What to do... I can at least get away without coffee if I don't have to be awake and leave the house before noon, but I have to go back to work tomorrow. Its going to be ugly for everyone if I try and do it without the caffeine!
I'm also a little hung up about letting myself get too extreme about anything. I know myself, and I know that I can get caught up in things.

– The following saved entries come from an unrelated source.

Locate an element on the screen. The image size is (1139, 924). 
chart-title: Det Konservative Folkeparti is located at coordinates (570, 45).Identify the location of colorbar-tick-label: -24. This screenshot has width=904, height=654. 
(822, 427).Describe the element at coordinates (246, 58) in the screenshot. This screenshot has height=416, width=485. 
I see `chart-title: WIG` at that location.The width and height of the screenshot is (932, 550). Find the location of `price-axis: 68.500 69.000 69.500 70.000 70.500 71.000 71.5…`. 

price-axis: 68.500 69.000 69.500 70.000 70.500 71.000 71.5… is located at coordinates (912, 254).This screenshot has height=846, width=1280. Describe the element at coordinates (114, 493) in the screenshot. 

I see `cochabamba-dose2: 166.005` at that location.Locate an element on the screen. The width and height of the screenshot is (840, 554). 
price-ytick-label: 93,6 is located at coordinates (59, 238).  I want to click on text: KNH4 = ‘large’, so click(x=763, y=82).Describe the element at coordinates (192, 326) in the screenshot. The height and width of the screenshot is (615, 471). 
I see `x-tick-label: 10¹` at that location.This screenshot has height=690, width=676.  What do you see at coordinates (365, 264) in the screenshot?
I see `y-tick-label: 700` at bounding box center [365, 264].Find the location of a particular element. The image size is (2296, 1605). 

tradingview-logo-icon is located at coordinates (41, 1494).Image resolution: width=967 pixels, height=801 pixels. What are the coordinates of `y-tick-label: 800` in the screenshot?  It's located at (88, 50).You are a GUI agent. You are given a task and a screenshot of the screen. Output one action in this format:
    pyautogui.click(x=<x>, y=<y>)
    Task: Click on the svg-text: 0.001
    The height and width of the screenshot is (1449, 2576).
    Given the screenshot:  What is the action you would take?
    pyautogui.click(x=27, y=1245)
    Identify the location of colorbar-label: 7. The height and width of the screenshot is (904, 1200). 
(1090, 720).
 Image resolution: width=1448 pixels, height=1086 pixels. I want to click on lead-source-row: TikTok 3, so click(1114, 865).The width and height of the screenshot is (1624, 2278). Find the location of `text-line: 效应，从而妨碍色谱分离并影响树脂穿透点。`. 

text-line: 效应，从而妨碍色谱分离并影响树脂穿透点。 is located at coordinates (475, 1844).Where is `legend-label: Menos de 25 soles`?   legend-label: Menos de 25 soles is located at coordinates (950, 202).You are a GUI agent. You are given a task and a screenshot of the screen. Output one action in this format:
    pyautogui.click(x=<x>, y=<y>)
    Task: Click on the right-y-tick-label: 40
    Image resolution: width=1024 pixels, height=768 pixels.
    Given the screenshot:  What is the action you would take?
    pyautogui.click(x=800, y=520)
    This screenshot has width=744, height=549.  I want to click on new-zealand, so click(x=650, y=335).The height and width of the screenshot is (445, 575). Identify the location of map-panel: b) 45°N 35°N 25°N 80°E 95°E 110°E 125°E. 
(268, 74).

But, this possible pregnancy, I want to be able to let is be just what it is, not try to make it be anything more of less. I don't want to become one of those crazy obsessed pregnant women who freak out about every little thing.
I am curious to hear your opinions, but I don't expect that I'll be drinking any coffee anytime soon. I will pick up some decaf and see if I can rationalize that as a better option, one that allows me to maintain some semblance of normalcy for the time being. Or maybe the morning hot coco will become my new ritual.